— Directions for this task —
The entries that follow include a run beginning at the line with "Click the 12" and ending at the line with "This screenshot has height=148, width=223."; restate that run word for word and leave the rest out.

— Data —

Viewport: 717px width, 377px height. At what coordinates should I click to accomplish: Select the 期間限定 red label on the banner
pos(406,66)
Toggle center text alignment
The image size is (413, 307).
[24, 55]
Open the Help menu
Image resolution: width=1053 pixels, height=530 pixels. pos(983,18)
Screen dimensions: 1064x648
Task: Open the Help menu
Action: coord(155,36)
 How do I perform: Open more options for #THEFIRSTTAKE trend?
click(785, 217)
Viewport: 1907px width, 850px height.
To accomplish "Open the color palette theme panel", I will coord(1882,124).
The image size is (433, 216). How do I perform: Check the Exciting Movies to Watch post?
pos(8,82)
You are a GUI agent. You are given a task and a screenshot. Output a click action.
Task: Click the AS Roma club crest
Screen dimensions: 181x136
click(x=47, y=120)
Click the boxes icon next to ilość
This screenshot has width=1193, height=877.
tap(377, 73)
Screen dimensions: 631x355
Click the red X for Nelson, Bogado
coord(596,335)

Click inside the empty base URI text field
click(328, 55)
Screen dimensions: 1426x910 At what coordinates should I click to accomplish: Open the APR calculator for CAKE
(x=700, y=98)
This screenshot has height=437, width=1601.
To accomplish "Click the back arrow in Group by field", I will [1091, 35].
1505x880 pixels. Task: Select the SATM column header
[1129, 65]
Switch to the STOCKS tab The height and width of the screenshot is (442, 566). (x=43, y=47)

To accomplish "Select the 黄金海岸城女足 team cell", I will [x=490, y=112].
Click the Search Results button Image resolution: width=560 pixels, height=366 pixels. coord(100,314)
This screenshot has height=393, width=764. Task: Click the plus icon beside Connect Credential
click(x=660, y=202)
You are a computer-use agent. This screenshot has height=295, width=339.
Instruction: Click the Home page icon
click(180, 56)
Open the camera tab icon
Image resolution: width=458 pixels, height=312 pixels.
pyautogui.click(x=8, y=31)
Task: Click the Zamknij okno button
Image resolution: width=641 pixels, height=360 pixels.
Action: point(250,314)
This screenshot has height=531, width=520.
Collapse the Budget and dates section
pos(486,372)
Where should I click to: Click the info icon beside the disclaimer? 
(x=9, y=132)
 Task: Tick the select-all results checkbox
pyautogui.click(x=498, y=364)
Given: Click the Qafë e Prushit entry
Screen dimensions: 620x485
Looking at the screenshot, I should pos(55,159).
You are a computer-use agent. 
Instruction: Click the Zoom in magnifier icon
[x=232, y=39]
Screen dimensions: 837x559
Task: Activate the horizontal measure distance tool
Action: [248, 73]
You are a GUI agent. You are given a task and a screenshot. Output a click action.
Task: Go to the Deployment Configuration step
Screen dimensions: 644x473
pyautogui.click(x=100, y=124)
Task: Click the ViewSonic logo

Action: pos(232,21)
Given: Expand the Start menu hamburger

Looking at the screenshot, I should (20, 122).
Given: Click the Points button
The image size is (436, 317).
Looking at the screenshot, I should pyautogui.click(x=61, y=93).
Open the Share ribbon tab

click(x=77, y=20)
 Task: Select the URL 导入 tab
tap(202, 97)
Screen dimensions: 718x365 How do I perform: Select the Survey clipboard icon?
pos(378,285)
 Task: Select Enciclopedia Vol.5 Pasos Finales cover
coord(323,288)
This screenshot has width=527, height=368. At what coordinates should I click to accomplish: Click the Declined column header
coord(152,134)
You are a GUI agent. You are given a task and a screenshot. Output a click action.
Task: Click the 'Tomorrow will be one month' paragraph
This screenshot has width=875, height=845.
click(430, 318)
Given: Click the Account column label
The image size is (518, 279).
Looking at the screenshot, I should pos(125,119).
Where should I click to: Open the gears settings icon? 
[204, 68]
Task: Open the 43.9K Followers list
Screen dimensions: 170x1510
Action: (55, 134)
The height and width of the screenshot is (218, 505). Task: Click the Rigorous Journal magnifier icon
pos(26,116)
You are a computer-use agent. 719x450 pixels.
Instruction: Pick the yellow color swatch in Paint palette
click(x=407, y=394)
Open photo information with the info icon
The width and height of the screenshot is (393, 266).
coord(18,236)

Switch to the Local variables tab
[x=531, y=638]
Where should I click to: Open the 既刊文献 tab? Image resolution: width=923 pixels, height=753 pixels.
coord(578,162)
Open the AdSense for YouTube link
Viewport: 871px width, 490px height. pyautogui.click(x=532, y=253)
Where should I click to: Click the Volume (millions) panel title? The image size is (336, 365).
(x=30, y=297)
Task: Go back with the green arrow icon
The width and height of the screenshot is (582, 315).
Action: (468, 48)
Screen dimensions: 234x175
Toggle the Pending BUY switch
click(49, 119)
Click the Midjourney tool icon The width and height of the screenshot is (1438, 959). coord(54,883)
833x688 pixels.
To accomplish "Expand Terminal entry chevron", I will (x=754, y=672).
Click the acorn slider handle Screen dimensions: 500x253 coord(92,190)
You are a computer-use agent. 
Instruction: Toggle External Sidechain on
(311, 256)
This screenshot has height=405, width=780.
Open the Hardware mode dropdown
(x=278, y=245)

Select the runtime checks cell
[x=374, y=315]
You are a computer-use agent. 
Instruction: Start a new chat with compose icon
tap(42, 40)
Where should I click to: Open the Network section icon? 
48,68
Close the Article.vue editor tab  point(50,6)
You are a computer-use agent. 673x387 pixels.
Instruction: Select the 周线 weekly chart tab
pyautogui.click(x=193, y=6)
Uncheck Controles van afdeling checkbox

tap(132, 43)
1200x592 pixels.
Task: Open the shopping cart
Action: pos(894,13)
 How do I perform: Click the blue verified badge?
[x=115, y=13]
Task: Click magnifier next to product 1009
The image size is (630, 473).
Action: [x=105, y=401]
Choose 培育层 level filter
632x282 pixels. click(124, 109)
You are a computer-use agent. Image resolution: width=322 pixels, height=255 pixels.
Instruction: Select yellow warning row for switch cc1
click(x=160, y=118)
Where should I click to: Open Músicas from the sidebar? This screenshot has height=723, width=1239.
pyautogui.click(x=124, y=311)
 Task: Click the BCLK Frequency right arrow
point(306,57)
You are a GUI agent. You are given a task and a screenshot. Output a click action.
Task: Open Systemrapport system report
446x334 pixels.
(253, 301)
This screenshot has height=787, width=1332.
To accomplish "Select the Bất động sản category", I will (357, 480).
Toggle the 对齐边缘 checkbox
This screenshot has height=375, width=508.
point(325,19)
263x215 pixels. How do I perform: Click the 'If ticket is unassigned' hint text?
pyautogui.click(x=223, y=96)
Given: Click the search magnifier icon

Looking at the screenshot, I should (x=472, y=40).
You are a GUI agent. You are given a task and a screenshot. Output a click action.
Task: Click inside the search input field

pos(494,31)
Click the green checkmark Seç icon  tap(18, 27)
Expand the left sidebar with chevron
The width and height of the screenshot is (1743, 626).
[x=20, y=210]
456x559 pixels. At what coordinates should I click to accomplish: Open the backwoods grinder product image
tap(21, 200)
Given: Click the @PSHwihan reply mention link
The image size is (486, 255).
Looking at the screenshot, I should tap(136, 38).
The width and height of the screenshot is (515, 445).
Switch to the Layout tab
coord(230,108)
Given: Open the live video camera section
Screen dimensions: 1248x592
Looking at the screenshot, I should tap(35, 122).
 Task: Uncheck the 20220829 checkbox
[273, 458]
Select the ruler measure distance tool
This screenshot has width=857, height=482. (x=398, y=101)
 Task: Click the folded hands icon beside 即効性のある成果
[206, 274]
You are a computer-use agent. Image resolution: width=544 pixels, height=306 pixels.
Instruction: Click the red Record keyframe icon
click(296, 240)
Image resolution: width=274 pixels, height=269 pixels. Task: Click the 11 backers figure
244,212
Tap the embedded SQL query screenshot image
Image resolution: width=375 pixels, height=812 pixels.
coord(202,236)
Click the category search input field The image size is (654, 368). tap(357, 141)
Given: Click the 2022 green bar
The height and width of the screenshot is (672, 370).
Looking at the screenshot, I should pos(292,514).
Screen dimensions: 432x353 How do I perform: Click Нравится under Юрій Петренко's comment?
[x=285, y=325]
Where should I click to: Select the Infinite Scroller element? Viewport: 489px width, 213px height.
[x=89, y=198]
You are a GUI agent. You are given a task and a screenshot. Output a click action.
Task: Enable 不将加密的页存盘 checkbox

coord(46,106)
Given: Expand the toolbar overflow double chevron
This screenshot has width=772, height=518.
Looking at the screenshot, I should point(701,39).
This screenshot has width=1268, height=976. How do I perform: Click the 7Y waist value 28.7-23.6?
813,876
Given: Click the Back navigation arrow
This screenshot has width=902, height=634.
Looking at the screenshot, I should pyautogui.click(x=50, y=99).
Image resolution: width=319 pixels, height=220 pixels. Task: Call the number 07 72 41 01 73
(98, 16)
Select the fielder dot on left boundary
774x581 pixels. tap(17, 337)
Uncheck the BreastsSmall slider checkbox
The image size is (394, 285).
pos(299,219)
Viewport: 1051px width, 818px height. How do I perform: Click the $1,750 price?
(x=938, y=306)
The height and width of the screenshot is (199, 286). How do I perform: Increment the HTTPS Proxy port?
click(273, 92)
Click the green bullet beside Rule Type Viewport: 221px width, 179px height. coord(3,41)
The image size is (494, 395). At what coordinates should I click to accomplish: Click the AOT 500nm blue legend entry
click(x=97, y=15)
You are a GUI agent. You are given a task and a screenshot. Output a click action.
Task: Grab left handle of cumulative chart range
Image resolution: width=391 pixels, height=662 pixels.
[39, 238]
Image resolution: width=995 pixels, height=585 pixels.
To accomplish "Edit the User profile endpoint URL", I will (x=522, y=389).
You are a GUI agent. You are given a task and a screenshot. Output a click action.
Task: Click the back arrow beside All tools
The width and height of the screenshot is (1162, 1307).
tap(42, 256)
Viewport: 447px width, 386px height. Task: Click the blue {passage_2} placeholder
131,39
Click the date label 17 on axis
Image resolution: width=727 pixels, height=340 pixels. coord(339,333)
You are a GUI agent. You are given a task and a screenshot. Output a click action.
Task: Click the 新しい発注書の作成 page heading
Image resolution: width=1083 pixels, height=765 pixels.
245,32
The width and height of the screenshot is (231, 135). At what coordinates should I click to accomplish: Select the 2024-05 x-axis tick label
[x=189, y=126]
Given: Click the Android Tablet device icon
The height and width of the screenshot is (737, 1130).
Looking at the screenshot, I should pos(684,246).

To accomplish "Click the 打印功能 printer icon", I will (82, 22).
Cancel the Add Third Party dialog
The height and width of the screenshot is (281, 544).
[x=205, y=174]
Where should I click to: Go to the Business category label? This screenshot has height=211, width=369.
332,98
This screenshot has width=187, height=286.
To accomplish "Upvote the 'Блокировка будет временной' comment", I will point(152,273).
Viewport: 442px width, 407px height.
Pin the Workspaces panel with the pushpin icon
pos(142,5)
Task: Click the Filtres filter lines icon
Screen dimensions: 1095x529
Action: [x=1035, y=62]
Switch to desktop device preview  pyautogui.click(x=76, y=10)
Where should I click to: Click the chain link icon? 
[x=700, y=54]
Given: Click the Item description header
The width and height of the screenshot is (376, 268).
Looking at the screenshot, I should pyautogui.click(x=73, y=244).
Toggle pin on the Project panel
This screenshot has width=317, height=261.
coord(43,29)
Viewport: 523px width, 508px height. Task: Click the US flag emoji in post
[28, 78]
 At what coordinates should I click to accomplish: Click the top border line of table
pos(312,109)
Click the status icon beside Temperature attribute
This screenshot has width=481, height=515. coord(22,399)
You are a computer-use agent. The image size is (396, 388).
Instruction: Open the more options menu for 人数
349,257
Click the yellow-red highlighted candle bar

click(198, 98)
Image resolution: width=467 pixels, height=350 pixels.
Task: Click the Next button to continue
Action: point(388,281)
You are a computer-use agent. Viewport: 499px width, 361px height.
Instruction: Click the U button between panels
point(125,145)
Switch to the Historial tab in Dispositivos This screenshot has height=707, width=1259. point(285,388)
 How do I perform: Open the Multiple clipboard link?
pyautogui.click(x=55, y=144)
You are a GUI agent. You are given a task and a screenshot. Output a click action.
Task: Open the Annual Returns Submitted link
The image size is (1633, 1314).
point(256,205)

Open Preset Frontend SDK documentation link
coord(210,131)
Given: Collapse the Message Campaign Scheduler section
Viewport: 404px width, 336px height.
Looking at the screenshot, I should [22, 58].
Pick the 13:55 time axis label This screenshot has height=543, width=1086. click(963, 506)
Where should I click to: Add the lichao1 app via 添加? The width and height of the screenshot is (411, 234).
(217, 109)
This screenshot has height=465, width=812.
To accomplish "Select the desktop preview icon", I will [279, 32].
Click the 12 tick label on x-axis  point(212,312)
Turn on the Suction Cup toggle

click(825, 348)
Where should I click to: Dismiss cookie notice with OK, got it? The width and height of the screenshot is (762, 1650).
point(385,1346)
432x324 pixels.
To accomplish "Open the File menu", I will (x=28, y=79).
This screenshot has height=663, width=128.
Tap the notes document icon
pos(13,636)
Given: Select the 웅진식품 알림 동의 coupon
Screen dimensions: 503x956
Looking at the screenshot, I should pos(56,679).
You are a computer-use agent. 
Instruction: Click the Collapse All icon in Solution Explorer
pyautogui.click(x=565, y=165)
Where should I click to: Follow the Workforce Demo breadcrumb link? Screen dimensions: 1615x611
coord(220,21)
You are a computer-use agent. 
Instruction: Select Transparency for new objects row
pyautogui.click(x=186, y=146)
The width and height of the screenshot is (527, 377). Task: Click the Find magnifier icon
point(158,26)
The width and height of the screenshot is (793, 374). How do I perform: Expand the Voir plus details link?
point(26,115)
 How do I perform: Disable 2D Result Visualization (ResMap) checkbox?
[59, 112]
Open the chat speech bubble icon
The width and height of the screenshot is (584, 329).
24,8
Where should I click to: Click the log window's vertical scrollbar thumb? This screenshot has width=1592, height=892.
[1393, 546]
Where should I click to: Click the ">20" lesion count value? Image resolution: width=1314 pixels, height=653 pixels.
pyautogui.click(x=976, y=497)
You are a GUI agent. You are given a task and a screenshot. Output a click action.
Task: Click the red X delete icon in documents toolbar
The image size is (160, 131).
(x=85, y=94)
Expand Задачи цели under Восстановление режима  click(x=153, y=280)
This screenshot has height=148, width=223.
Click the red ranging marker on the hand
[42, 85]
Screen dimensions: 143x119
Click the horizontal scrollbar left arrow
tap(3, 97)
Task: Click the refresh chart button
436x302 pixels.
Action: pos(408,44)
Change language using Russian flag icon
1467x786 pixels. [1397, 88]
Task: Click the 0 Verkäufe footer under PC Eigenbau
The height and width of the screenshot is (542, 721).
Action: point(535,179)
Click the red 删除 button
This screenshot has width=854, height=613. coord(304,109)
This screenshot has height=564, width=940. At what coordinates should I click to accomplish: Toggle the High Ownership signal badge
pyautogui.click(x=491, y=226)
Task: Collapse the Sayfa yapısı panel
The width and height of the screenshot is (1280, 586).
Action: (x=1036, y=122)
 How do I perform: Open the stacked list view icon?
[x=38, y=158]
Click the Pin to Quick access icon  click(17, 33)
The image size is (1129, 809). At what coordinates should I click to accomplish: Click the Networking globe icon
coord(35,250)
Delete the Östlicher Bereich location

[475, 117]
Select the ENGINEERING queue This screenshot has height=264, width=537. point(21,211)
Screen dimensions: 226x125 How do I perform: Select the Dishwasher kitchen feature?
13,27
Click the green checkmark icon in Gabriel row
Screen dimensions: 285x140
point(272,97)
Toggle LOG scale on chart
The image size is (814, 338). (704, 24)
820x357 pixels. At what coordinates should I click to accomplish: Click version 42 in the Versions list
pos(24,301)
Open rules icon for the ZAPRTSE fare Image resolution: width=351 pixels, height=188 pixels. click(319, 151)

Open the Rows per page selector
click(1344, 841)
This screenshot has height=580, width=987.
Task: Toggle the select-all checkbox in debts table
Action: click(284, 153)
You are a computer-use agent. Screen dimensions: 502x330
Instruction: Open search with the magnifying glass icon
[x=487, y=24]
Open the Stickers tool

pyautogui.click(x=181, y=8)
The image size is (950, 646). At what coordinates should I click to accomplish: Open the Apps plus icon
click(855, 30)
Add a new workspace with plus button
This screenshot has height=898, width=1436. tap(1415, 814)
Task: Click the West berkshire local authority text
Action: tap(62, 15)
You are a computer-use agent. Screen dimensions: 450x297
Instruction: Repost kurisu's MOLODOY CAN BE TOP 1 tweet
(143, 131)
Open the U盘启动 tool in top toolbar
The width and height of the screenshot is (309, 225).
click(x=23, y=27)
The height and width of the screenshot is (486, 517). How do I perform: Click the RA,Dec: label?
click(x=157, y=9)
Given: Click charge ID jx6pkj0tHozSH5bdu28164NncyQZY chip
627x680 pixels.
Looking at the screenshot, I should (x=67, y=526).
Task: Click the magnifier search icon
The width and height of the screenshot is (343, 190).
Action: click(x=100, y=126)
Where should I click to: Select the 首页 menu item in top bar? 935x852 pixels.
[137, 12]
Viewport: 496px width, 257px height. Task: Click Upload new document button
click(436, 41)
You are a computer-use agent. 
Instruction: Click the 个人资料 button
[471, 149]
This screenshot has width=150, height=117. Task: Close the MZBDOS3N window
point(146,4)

— Exercise solution —
Click the 12 tick label on x-axis  point(212,312)
Turn on the Suction Cup toggle

click(825, 348)
Where should I click to: Dismiss cookie notice with OK, got it? The width and height of the screenshot is (762, 1650).
point(385,1346)
432x324 pixels.
To accomplish "Open the File menu", I will (x=28, y=79).
This screenshot has height=663, width=128.
Tap the notes document icon
pos(13,636)
Given: Select the 웅진식품 알림 동의 coupon
Screen dimensions: 503x956
Looking at the screenshot, I should pos(56,679).
You are a computer-use agent. 
Instruction: Click the Collapse All icon in Solution Explorer
pyautogui.click(x=565, y=165)
Where should I click to: Follow the Workforce Demo breadcrumb link? Screen dimensions: 1615x611
coord(220,21)
You are a computer-use agent. 
Instruction: Select Transparency for new objects row
pyautogui.click(x=186, y=146)
The width and height of the screenshot is (527, 377). Task: Click the Find magnifier icon
point(158,26)
The width and height of the screenshot is (793, 374). How do I perform: Expand the Voir plus details link?
point(26,115)
 How do I perform: Disable 2D Result Visualization (ResMap) checkbox?
[59, 112]
Open the chat speech bubble icon
The width and height of the screenshot is (584, 329).
24,8
Where should I click to: Click the log window's vertical scrollbar thumb? This screenshot has width=1592, height=892.
[1393, 546]
Where should I click to: Click the ">20" lesion count value? Image resolution: width=1314 pixels, height=653 pixels.
pyautogui.click(x=976, y=497)
You are a GUI agent. You are given a task and a screenshot. Output a click action.
Task: Click the red X delete icon in documents toolbar
The image size is (160, 131).
(x=85, y=94)
Expand Задачи цели under Восстановление режима  click(x=153, y=280)
This screenshot has height=148, width=223.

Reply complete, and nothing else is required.